Photo 52 — To prevent the hasp from cutting through the cover material, we created a thin vinyl "gasket" to separate the hasp from the cover.
Photo 53 — Similar to the hasp hardware, the alignment pin may need shims under it. Here two shims were needed. As a practical matter, if you can't find black vinyl sheet, you can always use a Sharpee brand marker to color the edge of the shim so it's not noticeable.
Photo 54 — Front view of the alignment hardware on the front panel. The mating dowel end would be on the front of the lid. This was fastened using round head threaded rivets. Truss head versions would not sit into the depression well, but the round head fits nicely.
Photo 55 — Necessity is the mother of invention. A design flaw noted during this project was the ability to easily lift the lid. Rather than add a separate piece of hardware, the locking hasps were modified. Here some brass flat stock was formed into a "finger" hook, sanded, and plated before attaching to the lid with small wood screws. The upper hasp piece was notched to accept the hook.

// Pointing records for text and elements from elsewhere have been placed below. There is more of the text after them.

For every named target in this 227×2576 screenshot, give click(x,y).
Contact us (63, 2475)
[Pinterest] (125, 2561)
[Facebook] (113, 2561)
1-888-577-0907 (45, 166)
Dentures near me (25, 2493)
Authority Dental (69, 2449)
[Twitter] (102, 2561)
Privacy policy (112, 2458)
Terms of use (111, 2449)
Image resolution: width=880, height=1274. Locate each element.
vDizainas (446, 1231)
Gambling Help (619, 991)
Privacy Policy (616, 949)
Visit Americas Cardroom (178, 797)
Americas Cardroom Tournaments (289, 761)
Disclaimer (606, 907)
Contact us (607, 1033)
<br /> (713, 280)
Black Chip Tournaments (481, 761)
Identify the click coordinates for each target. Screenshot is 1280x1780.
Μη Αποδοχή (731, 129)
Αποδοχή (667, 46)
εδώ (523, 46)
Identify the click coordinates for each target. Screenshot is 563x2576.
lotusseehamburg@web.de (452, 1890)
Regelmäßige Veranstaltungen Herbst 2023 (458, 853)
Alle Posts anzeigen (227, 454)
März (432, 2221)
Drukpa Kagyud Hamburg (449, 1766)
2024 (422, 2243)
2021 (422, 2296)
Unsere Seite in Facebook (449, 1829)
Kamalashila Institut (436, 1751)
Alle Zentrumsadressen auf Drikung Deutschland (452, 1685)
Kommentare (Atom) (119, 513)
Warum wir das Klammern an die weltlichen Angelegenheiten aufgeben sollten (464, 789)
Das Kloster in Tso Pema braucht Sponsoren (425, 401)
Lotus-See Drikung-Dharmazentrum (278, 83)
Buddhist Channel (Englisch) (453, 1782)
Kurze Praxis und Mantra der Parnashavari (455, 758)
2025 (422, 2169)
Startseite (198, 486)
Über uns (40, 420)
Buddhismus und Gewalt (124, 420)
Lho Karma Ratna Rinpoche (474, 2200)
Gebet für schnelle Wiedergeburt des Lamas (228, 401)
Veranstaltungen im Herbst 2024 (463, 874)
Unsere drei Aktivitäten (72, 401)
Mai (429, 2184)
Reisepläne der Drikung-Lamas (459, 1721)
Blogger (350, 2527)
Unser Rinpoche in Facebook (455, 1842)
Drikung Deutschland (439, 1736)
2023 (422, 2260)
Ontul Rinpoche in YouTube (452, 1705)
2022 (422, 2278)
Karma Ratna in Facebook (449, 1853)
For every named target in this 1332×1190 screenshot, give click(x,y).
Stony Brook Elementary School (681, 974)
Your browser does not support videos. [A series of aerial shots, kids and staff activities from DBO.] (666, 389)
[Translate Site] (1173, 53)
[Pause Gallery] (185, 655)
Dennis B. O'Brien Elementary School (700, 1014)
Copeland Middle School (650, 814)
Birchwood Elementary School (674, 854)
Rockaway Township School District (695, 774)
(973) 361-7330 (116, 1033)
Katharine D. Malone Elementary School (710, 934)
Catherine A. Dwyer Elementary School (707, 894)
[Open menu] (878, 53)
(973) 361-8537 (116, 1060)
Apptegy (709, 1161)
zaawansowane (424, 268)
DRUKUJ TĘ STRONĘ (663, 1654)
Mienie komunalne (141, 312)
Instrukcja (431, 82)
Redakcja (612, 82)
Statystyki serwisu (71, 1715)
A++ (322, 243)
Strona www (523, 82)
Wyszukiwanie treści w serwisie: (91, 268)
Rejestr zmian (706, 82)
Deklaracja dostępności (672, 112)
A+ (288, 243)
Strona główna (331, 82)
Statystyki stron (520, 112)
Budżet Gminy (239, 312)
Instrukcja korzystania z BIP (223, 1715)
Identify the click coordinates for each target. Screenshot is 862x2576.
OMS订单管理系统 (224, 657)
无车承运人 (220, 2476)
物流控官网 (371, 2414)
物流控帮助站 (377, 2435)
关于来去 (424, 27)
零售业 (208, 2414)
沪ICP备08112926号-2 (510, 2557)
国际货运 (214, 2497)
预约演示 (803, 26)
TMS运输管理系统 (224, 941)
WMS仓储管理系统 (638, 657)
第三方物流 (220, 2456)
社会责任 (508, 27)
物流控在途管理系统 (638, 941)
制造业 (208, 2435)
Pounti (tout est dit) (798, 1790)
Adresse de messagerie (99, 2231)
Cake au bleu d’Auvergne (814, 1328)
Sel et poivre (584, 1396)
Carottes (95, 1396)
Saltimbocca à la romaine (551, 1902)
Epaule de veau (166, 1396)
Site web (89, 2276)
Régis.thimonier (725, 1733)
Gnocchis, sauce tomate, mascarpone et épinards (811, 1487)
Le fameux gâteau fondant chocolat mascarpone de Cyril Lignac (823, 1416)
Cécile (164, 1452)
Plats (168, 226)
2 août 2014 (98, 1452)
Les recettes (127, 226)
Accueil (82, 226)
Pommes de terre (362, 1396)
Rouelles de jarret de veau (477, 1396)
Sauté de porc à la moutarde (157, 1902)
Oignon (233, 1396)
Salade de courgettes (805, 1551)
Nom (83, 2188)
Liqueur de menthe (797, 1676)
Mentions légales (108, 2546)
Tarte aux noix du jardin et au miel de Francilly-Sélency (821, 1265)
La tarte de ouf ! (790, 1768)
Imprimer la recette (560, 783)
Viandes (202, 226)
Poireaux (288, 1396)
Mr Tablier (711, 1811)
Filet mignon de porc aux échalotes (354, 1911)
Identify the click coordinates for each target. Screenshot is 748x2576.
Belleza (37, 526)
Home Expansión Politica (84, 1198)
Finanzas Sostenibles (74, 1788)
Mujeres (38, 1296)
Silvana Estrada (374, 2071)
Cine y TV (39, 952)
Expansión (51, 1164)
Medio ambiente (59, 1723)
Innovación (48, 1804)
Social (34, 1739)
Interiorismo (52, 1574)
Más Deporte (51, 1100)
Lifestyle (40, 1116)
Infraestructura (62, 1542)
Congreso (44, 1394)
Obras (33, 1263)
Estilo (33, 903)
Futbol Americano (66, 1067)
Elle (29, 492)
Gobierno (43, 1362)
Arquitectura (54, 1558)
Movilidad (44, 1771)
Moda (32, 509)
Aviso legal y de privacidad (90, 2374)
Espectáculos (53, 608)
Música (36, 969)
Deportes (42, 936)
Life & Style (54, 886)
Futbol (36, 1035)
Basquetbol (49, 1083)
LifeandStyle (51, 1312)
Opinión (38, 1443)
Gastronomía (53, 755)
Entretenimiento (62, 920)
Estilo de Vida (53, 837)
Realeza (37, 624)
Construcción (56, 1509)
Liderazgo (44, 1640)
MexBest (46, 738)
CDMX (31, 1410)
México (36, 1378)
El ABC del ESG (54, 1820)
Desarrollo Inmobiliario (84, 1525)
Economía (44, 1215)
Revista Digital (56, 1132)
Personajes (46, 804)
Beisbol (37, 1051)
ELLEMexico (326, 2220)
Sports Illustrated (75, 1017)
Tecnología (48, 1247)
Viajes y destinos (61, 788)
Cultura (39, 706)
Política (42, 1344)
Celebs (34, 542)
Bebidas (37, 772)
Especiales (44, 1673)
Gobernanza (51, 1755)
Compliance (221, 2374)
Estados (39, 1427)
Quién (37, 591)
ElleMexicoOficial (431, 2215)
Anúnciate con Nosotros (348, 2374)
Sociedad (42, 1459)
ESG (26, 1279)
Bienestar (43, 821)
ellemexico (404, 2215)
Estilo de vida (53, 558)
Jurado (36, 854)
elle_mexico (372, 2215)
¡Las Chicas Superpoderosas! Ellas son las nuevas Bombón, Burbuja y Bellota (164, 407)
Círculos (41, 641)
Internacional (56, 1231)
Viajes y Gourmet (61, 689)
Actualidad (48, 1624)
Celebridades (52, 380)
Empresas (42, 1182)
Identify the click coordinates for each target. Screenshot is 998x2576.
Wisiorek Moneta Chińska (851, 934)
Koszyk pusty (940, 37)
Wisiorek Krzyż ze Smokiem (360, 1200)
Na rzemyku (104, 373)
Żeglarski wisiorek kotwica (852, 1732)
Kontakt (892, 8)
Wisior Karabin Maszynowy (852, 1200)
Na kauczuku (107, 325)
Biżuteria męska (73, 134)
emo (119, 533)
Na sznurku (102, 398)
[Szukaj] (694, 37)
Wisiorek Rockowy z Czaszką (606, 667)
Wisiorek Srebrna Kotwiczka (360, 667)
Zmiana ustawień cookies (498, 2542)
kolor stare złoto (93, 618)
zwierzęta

Photo 56 — The main body of the trunk is fitted with one piece of material, starting from the rear, wrapping around one side, along the front and down the other side to the rear. There is only a small piece along the front that needs this, but it avoids a seam that would have to be covered.
Photo 57 — The main body of the trunk has been covered from a single piece. Starting at the front, it is glued and smoothed out, and then each side is glued, one at a time. This job requires more than two hands, so you will need an assistant to help pull the material around the sides and ending at the back.